WHAT TO WORK ON:
Transcribe the lines of the listing below without alteration, starting at the line that contains "Image resolution: width=647" and ending at the line that contains "[x=134, y=23]", both included.

(Stored records)

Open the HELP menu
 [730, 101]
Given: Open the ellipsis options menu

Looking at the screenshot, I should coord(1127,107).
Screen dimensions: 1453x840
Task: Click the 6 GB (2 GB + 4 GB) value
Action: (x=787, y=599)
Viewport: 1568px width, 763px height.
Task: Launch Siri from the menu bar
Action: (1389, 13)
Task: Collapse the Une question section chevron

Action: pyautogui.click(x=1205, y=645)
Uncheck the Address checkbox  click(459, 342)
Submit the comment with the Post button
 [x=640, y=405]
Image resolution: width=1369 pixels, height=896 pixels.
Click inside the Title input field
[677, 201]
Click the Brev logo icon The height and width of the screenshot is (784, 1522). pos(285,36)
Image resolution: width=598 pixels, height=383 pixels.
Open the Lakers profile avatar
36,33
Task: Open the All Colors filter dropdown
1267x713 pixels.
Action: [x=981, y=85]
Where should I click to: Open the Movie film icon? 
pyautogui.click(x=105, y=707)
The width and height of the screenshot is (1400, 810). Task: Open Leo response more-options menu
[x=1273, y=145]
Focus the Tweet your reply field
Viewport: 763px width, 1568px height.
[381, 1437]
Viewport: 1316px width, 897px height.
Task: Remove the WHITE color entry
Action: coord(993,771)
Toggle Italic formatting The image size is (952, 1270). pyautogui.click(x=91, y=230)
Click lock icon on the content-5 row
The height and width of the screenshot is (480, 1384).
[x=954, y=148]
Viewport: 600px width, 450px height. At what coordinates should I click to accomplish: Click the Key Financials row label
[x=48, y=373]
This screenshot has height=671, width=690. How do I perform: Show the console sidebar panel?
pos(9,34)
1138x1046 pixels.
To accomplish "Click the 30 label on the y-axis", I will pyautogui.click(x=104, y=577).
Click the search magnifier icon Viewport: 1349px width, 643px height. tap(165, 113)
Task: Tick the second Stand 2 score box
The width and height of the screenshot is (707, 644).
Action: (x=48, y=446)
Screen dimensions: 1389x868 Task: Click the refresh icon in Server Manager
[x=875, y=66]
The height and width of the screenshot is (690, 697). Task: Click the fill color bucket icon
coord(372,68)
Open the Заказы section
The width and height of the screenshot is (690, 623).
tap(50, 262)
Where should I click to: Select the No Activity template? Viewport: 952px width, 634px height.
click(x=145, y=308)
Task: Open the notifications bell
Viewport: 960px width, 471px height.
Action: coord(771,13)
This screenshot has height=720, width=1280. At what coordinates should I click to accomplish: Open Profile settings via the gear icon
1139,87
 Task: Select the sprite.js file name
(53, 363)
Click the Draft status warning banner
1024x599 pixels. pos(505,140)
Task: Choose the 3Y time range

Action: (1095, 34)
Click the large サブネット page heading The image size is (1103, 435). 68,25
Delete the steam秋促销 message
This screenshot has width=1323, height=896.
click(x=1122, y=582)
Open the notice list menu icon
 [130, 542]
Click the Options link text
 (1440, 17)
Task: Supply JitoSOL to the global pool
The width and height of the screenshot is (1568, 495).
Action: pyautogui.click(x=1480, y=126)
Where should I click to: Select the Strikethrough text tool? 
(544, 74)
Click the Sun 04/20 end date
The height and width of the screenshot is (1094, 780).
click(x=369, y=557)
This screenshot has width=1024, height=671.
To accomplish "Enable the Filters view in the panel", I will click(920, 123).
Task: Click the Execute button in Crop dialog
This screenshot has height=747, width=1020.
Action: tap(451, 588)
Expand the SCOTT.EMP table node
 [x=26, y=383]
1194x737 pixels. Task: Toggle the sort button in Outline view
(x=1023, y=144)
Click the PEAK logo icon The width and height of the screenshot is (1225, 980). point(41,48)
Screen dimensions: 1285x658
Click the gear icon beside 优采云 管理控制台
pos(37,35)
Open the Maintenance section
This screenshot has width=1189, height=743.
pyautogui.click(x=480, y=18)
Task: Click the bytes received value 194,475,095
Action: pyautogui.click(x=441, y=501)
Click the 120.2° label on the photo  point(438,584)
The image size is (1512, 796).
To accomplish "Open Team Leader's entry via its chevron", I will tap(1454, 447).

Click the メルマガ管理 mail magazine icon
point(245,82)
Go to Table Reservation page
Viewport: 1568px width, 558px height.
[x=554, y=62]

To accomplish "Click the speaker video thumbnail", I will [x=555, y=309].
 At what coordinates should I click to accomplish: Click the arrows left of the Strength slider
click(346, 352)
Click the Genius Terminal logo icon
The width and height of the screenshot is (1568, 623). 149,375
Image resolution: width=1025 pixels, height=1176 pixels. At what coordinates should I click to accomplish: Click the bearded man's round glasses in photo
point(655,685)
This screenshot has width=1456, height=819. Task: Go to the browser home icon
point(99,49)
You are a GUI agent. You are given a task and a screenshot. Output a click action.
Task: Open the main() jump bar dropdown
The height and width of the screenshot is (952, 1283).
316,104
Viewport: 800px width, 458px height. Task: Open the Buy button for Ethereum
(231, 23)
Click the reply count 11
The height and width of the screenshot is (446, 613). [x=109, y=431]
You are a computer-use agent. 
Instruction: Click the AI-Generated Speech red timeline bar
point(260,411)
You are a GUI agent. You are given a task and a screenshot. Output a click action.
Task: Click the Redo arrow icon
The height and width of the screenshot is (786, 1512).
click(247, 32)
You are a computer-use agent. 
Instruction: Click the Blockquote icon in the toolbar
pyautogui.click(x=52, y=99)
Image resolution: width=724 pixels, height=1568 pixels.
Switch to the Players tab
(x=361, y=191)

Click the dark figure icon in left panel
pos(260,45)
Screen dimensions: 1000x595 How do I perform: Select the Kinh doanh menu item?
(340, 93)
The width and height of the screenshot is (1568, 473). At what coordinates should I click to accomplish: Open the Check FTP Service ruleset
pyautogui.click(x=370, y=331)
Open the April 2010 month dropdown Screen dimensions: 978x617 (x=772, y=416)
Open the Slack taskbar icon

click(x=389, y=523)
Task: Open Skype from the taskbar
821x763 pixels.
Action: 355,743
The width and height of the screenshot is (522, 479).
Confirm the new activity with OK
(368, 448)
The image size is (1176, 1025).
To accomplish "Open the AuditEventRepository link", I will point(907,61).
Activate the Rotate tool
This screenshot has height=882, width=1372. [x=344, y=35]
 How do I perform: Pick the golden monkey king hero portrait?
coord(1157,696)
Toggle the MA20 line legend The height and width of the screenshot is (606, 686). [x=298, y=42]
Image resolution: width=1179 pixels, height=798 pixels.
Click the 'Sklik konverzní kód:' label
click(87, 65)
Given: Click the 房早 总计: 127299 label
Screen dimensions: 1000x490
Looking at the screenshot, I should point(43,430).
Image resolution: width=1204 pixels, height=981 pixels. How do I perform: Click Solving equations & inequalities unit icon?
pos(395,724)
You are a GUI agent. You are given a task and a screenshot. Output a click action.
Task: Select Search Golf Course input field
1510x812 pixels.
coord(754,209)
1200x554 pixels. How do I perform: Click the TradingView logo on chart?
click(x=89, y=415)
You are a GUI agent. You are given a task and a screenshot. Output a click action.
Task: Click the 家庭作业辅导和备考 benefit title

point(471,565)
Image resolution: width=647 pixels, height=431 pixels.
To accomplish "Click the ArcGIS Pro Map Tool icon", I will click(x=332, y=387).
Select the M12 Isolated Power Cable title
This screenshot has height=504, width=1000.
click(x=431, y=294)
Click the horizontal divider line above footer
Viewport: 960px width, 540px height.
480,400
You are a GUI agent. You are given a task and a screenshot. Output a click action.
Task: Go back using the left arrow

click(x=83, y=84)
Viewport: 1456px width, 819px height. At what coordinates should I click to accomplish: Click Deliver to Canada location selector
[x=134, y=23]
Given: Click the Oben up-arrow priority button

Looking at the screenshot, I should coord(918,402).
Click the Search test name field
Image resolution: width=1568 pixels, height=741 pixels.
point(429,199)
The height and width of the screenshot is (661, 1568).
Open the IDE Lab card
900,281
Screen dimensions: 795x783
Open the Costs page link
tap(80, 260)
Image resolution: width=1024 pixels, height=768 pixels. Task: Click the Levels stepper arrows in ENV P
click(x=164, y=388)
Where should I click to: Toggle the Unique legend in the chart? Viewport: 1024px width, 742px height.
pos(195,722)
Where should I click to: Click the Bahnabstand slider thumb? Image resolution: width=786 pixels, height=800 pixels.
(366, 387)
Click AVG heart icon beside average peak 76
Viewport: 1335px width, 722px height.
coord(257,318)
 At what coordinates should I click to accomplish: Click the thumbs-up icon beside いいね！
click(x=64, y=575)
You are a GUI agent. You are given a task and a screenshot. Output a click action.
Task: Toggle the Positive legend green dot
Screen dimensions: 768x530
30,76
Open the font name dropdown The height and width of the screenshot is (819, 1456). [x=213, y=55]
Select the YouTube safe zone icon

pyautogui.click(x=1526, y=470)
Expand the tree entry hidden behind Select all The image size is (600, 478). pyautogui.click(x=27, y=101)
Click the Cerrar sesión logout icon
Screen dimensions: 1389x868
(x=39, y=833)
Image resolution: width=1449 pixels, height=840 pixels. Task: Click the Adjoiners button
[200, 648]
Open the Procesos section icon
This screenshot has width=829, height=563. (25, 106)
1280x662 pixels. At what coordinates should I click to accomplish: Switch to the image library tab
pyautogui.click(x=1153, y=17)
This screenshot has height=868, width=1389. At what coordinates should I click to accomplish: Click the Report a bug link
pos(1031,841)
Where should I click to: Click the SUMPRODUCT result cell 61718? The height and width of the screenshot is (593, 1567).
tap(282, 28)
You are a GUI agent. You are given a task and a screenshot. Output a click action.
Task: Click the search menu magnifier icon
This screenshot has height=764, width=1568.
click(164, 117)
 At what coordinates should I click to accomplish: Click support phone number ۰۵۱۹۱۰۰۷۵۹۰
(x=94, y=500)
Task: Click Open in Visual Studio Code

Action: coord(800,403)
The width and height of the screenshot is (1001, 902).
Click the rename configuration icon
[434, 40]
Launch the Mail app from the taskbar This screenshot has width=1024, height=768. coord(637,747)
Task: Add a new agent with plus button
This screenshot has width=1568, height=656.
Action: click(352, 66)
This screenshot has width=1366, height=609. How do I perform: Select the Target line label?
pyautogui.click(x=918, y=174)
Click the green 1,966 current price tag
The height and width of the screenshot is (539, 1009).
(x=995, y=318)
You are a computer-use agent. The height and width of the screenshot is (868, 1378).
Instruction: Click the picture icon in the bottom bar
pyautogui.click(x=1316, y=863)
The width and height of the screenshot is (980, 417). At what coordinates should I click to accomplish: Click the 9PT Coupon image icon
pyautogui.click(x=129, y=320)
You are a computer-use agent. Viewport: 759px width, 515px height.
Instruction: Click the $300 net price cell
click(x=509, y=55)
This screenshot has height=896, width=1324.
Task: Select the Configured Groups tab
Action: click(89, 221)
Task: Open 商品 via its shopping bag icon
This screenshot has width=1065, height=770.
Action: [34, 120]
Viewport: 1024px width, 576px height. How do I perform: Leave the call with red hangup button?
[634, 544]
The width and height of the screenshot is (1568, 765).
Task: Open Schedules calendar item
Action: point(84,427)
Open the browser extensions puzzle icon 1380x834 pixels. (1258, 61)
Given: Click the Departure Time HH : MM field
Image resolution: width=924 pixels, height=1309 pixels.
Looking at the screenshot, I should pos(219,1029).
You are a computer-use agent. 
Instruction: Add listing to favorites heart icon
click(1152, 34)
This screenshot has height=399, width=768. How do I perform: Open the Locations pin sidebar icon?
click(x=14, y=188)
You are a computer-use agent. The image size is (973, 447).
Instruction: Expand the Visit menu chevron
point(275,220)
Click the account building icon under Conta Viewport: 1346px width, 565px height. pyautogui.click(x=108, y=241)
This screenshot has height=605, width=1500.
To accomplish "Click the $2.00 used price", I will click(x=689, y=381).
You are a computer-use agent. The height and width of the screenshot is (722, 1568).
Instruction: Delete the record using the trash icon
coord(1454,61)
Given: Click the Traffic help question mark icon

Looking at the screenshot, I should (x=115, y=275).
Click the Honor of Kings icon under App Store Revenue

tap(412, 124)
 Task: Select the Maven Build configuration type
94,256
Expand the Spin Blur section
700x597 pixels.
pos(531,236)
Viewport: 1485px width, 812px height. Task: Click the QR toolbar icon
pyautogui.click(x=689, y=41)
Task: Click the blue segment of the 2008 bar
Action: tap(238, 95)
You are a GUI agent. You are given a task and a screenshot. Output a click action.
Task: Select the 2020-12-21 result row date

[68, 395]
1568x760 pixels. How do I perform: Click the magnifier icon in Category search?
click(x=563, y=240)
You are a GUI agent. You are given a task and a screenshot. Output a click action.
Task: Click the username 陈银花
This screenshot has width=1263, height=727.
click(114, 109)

FINAL RESULT:
Image resolution: width=647 pixels, height=431 pixels.
To accomplish "Click the ArcGIS Pro Map Tool icon", I will click(x=332, y=387).
Select the M12 Isolated Power Cable title
This screenshot has height=504, width=1000.
click(x=431, y=294)
Click the horizontal divider line above footer
Viewport: 960px width, 540px height.
480,400
You are a GUI agent. You are given a task and a screenshot. Output a click action.
Task: Go back using the left arrow

click(x=83, y=84)
Viewport: 1456px width, 819px height. At what coordinates should I click to accomplish: Click Deliver to Canada location selector
[x=134, y=23]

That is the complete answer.